Zero‑Config, Browser‑Based Linting with Vale

Vale (vale.sh), the open-source prose linter created by Joseph Kato, remains the best-in-class solution for CI and repo-level enforcement. The browser-based Vale experience described here complements Vale’s CLI and CI workflows: it gives writers a zero‑config, privacy-first way to run the same style checks locally—without installs, server round trips, or exposing drafts.
Why linting matters for docs-as-code teams
Linting turns subjective style preferences into repeatable, automatable checks. For technical writers, a good linter delivers:
- Consistency across pages and contributors
- Faster reviews with fewer nit comments
- Clear onboarding for new writers and contributors
- Automated guardrails for tone, terminology, and API doc patterns
If your docs read like several projects stitched together, a linter is the fastest way to fix that.
Vale at a glance for technical writers
Vale is a flexible documentation linter built around rule packages. Each package encodes a style guide (Microsoft, Red Hat, GitLab, Elastic, and more) so you can adopt an industry-tested baseline and then customize what matters to your brand.
Key points for writers:
- Supports Markdown, MDX, AsciiDoc, and HTML — covering most docs-as-code formats.
- Rule packages are modular: pick a base package, then override and create new rules.
- Integrates well both during authoring (VS code extension, CLI) and in CI (Vale CLI) for repository-level enforcement.
Privacy-first linting: why it matters
Many teams hesitate to upload drafts or proprietary docs to third-party services.
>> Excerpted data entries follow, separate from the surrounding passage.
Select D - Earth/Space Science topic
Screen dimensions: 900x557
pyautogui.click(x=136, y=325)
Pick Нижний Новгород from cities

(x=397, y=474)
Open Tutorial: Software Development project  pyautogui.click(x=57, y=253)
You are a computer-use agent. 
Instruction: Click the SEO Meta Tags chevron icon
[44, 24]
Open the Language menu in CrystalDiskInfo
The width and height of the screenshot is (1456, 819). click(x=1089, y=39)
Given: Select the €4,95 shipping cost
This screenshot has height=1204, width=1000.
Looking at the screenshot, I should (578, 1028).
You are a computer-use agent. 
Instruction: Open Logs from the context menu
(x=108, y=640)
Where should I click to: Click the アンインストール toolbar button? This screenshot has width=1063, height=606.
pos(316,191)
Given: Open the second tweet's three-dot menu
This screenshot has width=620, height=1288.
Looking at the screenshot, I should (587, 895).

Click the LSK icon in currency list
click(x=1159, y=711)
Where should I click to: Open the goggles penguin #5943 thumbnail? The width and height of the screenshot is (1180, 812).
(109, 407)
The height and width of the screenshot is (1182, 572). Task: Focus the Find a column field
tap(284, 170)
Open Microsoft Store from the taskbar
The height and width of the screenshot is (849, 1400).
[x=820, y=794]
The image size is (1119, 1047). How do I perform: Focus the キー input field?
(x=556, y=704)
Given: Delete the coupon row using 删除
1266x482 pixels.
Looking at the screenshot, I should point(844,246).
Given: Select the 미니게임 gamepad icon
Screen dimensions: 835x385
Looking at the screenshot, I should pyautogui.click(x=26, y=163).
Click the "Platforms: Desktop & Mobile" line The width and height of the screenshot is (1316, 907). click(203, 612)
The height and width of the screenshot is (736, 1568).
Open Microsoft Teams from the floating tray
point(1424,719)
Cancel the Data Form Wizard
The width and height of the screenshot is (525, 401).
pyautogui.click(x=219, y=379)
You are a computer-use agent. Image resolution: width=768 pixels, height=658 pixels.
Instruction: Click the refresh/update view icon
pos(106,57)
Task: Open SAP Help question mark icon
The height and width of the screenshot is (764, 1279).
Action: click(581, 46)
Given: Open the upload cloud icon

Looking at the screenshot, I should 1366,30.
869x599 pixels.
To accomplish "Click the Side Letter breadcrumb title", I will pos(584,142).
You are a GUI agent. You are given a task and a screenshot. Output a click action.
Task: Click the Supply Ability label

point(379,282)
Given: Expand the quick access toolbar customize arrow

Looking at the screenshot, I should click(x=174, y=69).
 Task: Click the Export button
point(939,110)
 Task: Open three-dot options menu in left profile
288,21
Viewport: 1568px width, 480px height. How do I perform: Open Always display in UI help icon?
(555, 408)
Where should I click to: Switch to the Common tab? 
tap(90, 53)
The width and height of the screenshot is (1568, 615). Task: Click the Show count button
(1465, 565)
ProseLint Web's Browser-based Vale linting avoids that tension:
- Runs entirely in your browser (WebAssembly)
- No server contact and no data transmission
- Works offline after rule packages are downloaded
- Preferences and packages stored locally (IndexedDB)
That lets writers lint early and often without exposing unfinished content.
A zero-config browser workflow (what to do today)
- Pick a professional rule package (Microsoft, Red Hat, GitLab, Elastic) that aligns with your voice.
- Open ProseLint Web editor, paste or upload your document.
- Click "Lint" to get instant, actionable feedback with suggestions and quick-fix hints.
This flow removes installation and configuration friction and makes it easy for contributors to check style before submitting PRs.
Practical integration patterns
Use the browser tool as the low-friction entry point and keep Vale CLI/CI as the authoritative gate:
- Authoring and review: writers use the browser linter while drafting.
- Contributor checks: link to the browser linter from CONTRIBUTING.md for people who won’t install local tooling.
- Repo enforcement: keep a Vale CLI job in CI to block rule violations on merge.
- Sync: commit a minimal .vale.ini and document your package so browser and CI stay aligned.
Workflow example: author → browser lint → commit → CI (Vale CLI) lint → merge.
Troubleshooting common pitfalls
- Stale packages: clear browser cache or re-download the selected package.
- Browser vs CI differences: Please report issues and feature requests.
Next steps for your docs team
- Try the browser editor with a real doc.
- Pick one professional rule package that matches your voice.
- Add a short note to CONTRIBUTING.md linking to the browser checker and naming the package.
- Add or keep a Vale CLI job in CI that references the same package for enforcement.
Resources
- Vale (CLI & docs) — https://vale.sh — the open-source project and primary reference for CI-based linting; thanks to Joseph Kato and the Vale community.
- Vale packages repository — https://github.com/errata-ai/packages
Linting should enable writers, not block them. Use Vale’s proven rule packages as your canonical style baseline, let writers run checks privately in the browser during authoring, and use the Vale CLI in CI for authoritative enforcement. The result: more consistent docs, faster reviews, and fewer surprises at merge time.